Word from FarmWife is that this has been a tremendous trip full of friendship new and old. She can't wait to tell me all about it, she says. I'll tell you a bit about it too, I expect.

Ears,
FenBar

Air travel vignettes

http://www.alaskaframedphotography.com/
On a plane bound from San José to Seattle—a Disney-themed plane, with strains of "hi ho, hi ho, it's off to work we go" piping faintly through the speakers—a man and woman sit across the aisle in yellow medical masks. The masks look comfortable, as far as masks go, and are quite a bit more elaborate than the "cover if you're coughing" masks issued in every doctor's office. They pull travel-sized Purell bottles from their bags and then the man pulls out a road-weary package of Oreo cookies. From my vantage point, and without staring, I have trouble determining if the cookie pack is empty or just nearly so. They sit, masked, without eating. They keep their Purell close at hand, but never sanitize a thing.
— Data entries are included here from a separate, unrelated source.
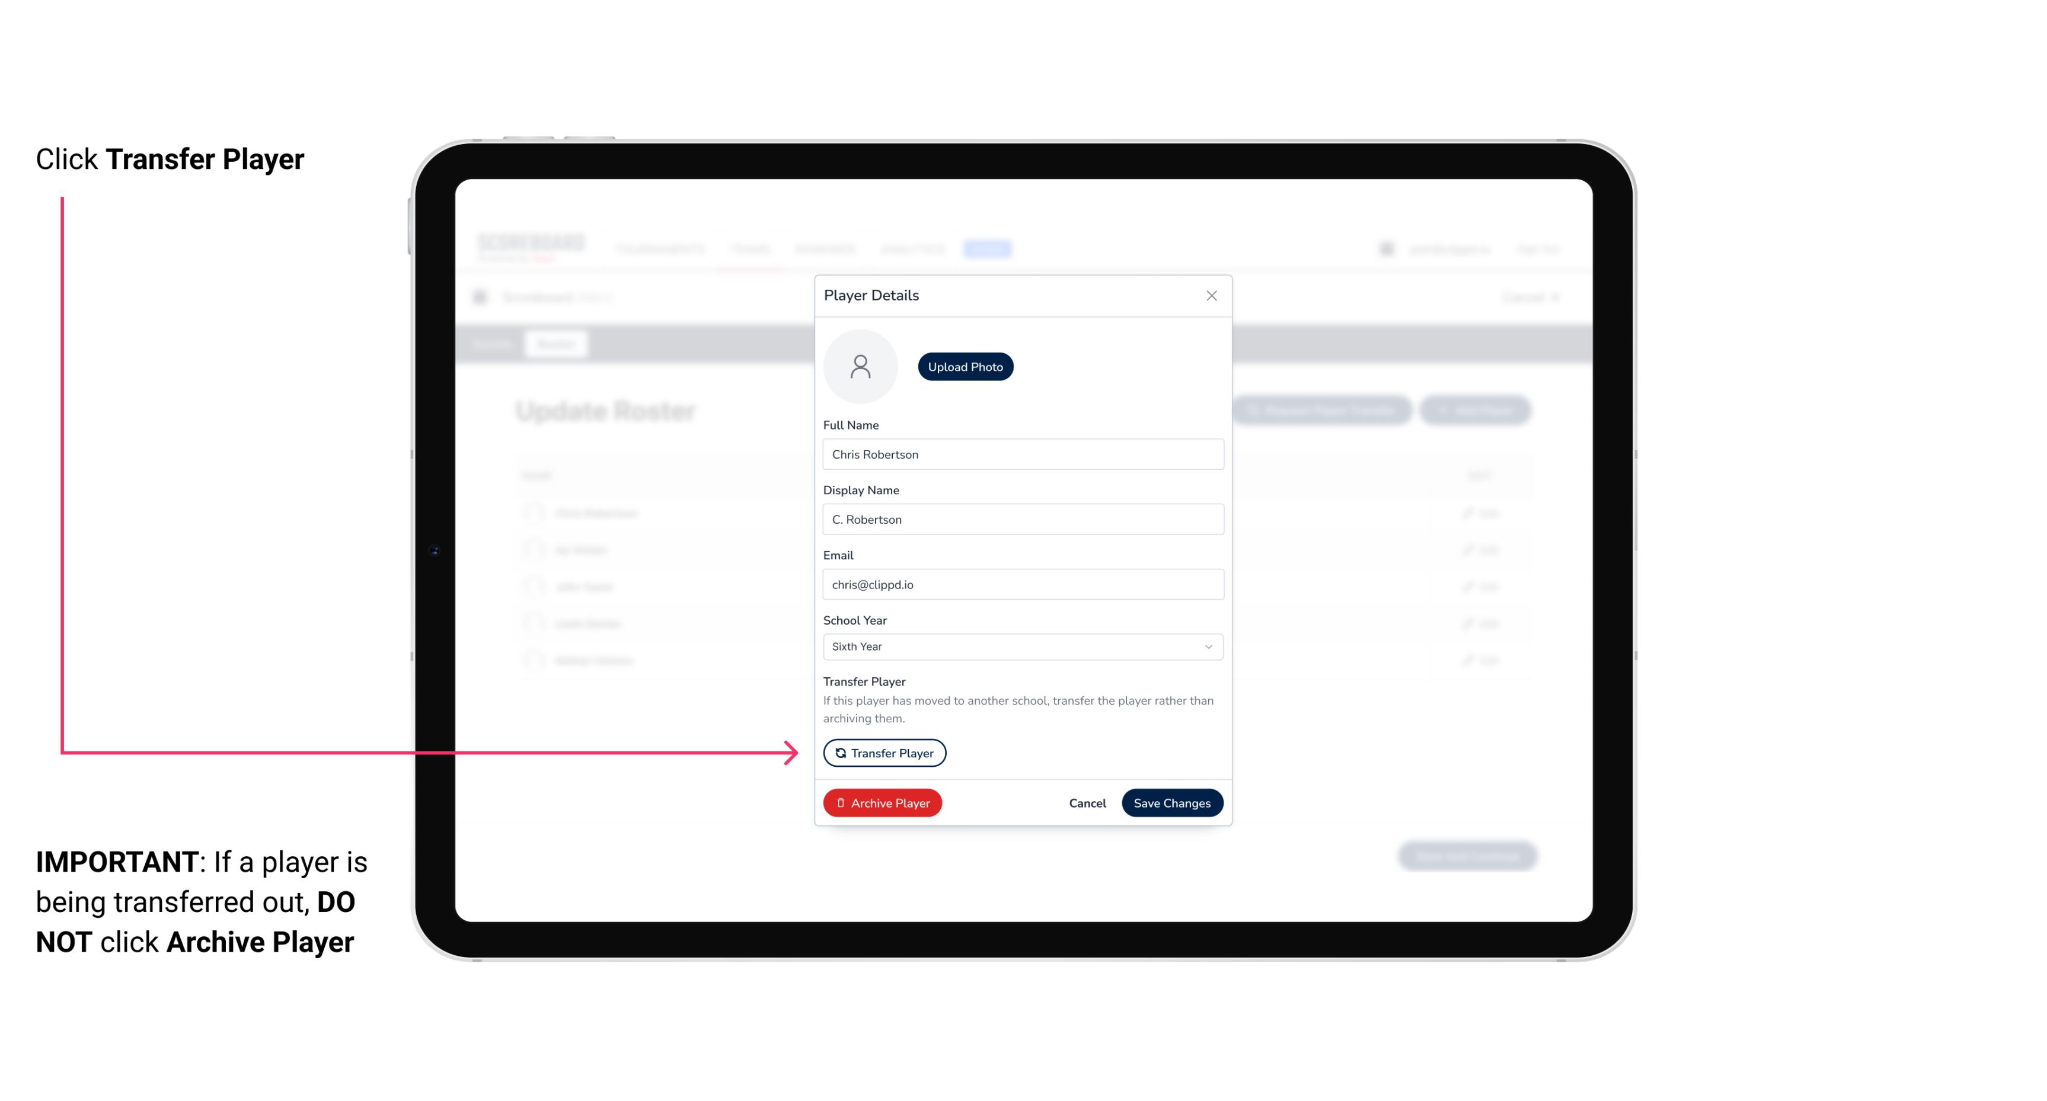This screenshot has width=2047, height=1101.
Task: Click the refresh icon on Transfer Player
Action: (839, 752)
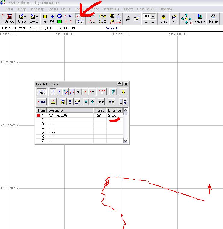
Task: Expand the Откр. open dropdown
Action: [25, 17]
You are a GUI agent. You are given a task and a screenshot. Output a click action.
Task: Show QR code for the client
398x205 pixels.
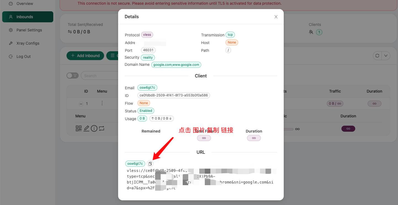(x=79, y=128)
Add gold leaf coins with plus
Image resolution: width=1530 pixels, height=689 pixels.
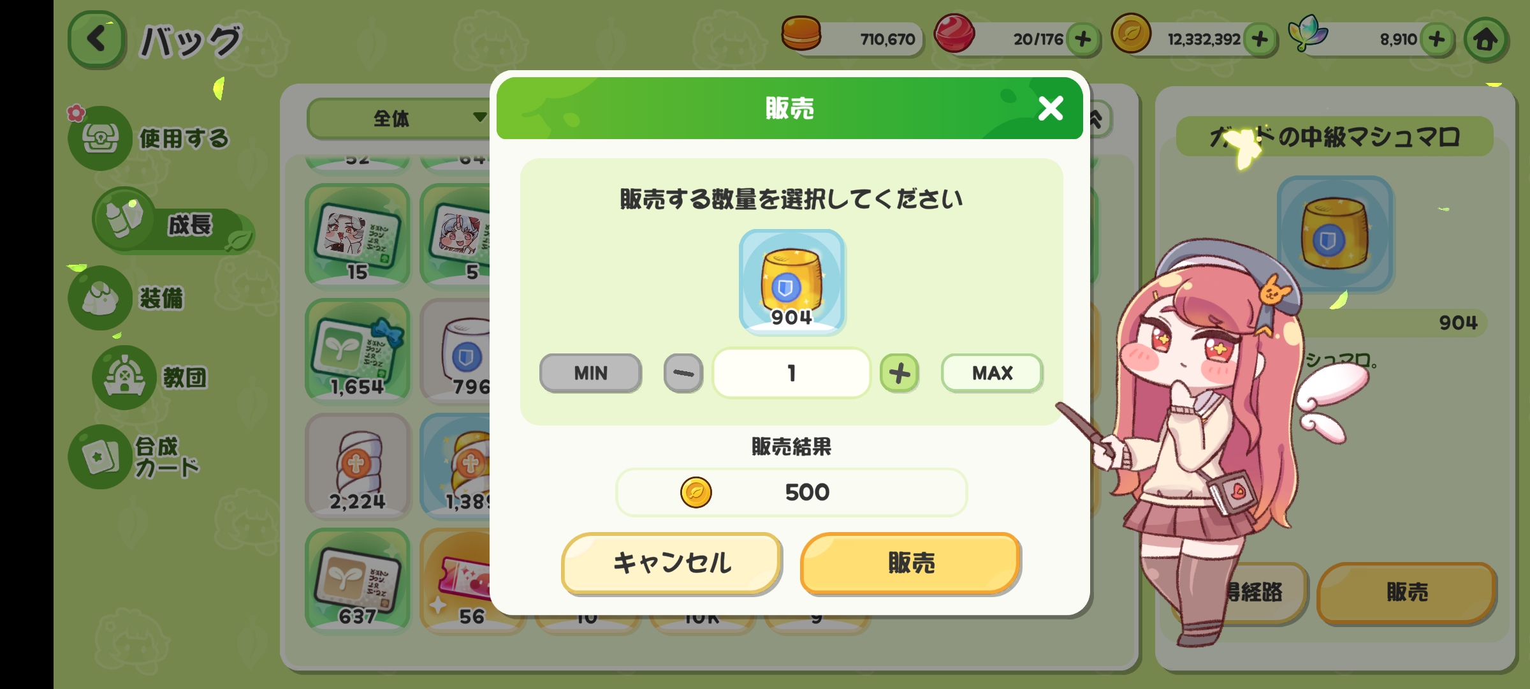tap(1260, 39)
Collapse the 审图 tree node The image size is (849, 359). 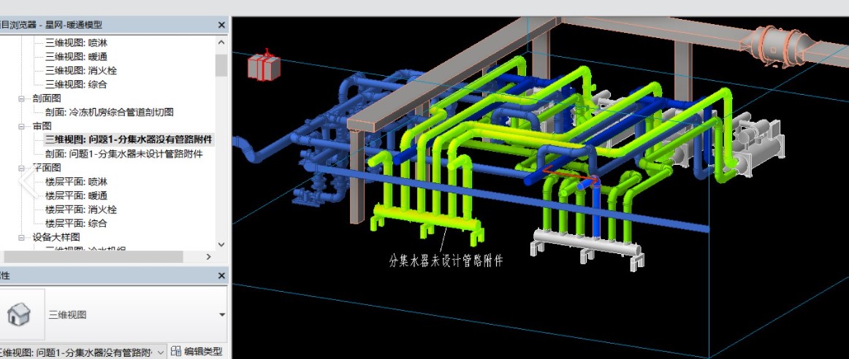[x=22, y=126]
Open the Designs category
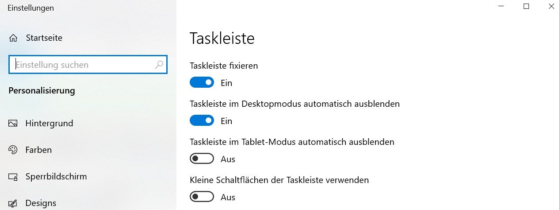559x210 pixels. coord(41,203)
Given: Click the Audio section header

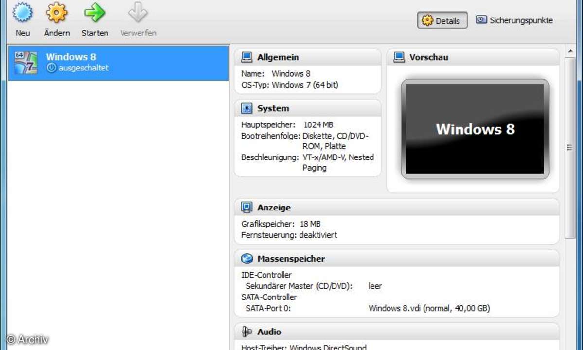Looking at the screenshot, I should (x=269, y=332).
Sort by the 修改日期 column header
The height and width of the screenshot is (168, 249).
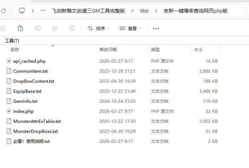point(108,50)
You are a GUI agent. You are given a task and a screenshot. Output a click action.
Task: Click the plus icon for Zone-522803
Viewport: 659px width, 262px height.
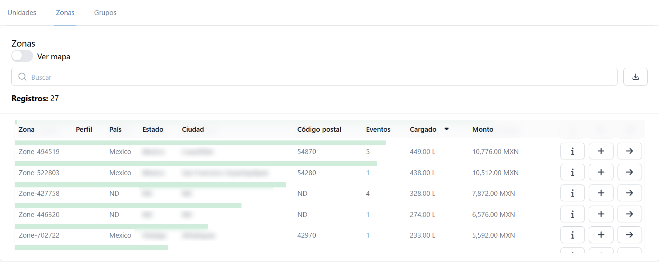601,172
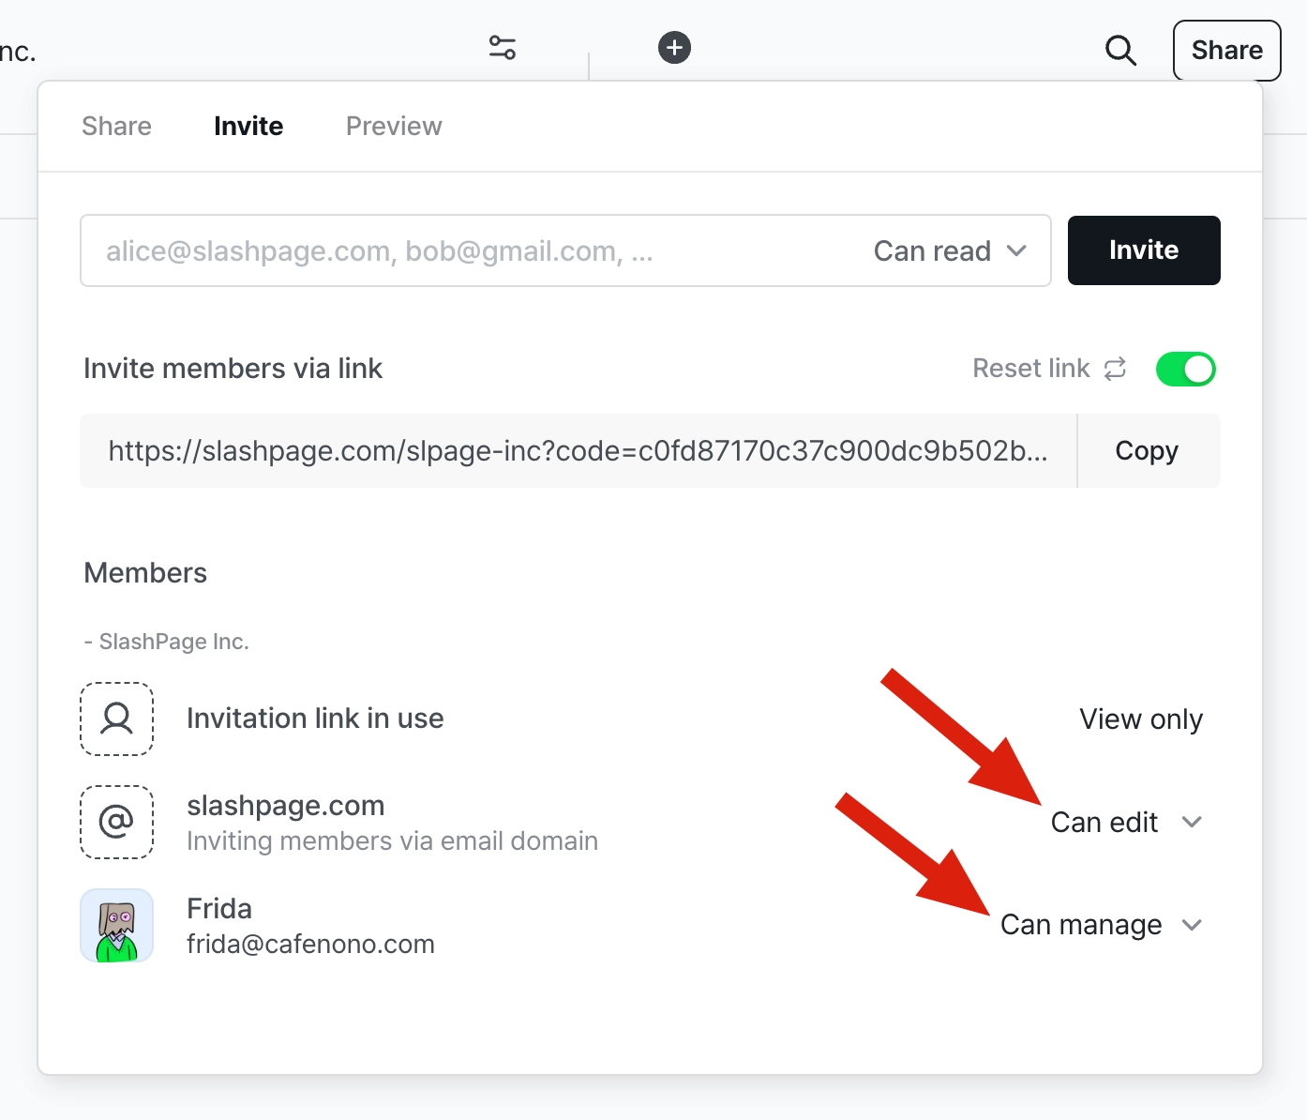Open Frida's Can manage permission dropdown
The image size is (1307, 1120).
[1101, 925]
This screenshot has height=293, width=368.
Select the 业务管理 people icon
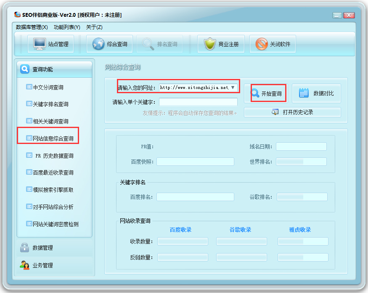pos(24,265)
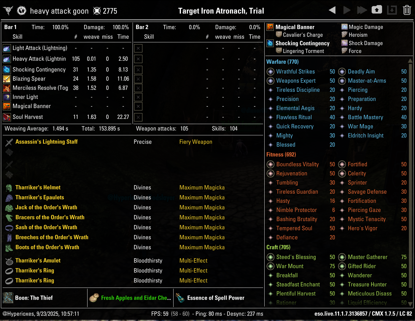Viewport: 415px width, 321px height.
Task: Toggle the Wrathful Strikes champion star
Action: (x=270, y=71)
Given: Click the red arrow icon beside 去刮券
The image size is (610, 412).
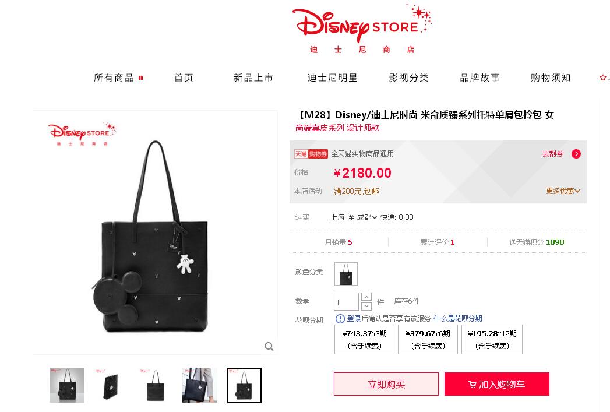Looking at the screenshot, I should pyautogui.click(x=576, y=154).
Beside me, an outdoorsy young couple plays cribbage. The two women look to be about 20. They feed each other pretzel chips by hand, and wear what appear to be matching engagement rings. I have never before seen someone play cribbage, and have to ask what game it is. They are coming from a wedding.

The flight lasts three hours.

In Seattle, I enjoy a salad and juice during a two-hour layover.  I walk back to my gate on the heels of a certified genuine rodeo cowboy, complete with boots, hat, sponsor-embroidered shirt, and Canadian National Rodeo Champion jacket. In his hand he holds some tangled assortment of cotton and leather—hard to identify from my angle, but possibly a halter and leadrope. He clanks and clatters as he walks, and when he's passed I think to wonder if he got his spurs past security.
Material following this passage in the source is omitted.